━━━━━ Data section ━━━━━

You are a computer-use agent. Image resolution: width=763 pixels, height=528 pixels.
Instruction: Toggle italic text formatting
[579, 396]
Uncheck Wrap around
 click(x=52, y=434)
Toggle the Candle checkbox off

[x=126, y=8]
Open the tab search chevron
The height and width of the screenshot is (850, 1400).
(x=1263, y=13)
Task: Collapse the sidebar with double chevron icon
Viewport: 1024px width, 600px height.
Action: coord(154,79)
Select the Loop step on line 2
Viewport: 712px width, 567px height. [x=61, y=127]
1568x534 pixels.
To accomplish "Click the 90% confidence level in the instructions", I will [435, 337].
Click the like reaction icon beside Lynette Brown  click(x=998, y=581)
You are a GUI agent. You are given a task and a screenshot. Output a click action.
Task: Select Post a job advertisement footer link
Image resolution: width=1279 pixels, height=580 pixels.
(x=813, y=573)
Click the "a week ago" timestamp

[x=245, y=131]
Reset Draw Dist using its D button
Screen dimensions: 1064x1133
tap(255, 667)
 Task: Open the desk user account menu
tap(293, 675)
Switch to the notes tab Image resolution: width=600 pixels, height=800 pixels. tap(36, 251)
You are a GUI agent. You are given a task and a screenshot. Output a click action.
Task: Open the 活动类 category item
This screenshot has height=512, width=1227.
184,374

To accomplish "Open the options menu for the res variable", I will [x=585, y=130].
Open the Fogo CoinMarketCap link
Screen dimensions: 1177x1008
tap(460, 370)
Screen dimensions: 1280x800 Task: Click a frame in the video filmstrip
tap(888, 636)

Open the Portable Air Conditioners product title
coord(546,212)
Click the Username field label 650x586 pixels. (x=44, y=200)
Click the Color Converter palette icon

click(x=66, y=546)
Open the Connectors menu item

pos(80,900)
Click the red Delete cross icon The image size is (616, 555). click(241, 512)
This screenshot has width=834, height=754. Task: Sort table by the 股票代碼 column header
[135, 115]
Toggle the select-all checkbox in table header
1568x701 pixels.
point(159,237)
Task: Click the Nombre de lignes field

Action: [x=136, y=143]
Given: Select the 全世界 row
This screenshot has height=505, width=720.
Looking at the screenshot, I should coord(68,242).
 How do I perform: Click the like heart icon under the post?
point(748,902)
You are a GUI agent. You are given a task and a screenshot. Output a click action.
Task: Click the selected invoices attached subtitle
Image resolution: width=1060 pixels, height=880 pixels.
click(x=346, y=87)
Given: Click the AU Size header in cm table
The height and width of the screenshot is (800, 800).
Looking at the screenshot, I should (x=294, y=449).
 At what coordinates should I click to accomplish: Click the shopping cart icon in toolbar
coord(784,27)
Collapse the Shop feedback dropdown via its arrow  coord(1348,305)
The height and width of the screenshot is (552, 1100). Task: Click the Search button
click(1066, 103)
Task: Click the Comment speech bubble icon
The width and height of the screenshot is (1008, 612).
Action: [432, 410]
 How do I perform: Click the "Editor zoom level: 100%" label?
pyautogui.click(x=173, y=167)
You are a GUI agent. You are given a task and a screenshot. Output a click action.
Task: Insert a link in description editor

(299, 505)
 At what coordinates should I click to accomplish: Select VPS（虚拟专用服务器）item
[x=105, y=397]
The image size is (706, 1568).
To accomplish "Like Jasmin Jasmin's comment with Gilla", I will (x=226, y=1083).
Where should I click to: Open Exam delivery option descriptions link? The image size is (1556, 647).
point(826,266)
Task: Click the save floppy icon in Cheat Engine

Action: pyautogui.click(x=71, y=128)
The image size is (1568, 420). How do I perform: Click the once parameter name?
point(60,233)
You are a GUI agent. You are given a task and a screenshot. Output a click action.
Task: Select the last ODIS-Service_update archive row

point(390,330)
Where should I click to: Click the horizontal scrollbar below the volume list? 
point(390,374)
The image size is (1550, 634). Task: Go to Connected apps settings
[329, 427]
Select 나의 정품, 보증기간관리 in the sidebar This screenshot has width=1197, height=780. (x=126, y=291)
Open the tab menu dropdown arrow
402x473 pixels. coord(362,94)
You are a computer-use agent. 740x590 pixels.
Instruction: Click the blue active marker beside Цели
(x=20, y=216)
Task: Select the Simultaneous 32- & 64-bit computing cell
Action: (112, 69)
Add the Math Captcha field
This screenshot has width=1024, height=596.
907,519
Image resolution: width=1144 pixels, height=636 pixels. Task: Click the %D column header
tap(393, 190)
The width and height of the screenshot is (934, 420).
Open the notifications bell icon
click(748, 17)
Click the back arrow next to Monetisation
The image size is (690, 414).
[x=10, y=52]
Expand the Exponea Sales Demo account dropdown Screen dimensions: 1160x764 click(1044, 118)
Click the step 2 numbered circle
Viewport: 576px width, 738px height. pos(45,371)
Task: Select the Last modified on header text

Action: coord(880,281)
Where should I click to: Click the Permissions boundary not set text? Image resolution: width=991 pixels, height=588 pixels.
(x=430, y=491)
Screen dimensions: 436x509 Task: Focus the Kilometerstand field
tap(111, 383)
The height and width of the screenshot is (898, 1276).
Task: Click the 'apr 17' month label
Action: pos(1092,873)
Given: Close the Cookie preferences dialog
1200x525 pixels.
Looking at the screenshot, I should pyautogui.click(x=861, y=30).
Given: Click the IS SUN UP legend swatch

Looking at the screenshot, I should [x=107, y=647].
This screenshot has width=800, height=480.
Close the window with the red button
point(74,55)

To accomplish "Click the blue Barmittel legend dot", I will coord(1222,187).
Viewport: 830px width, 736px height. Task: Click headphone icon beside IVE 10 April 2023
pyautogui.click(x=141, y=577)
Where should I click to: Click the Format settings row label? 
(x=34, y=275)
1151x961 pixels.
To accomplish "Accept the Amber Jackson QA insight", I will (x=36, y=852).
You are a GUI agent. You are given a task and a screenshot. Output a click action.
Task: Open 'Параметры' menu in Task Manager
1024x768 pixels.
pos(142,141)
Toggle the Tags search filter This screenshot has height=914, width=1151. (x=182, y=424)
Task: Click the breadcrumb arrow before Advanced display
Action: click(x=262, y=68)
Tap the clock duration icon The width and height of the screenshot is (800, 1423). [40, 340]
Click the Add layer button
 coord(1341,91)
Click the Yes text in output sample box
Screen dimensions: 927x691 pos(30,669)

━━━━━

§ **Exercise aim**
Where the records above contain a line with "This screenshot has width=800, height=480.", repeat that line and each later line through the end, exactly, and nothing more.

§ **Output**
This screenshot has width=800, height=480.
Close the window with the red button
point(74,55)

To accomplish "Click the blue Barmittel legend dot", I will coord(1222,187).
Viewport: 830px width, 736px height. Task: Click headphone icon beside IVE 10 April 2023
pyautogui.click(x=141, y=577)
Where should I click to: Click the Format settings row label? 
(x=34, y=275)
1151x961 pixels.
To accomplish "Accept the Amber Jackson QA insight", I will (x=36, y=852).
You are a GUI agent. You are given a task and a screenshot. Output a click action.
Task: Open 'Параметры' menu in Task Manager
1024x768 pixels.
pos(142,141)
Toggle the Tags search filter This screenshot has height=914, width=1151. (x=182, y=424)
Task: Click the breadcrumb arrow before Advanced display
Action: click(x=262, y=68)
Tap the clock duration icon The width and height of the screenshot is (800, 1423). [40, 340]
Click the Add layer button
 coord(1341,91)
Click the Yes text in output sample box
Screen dimensions: 927x691 pos(30,669)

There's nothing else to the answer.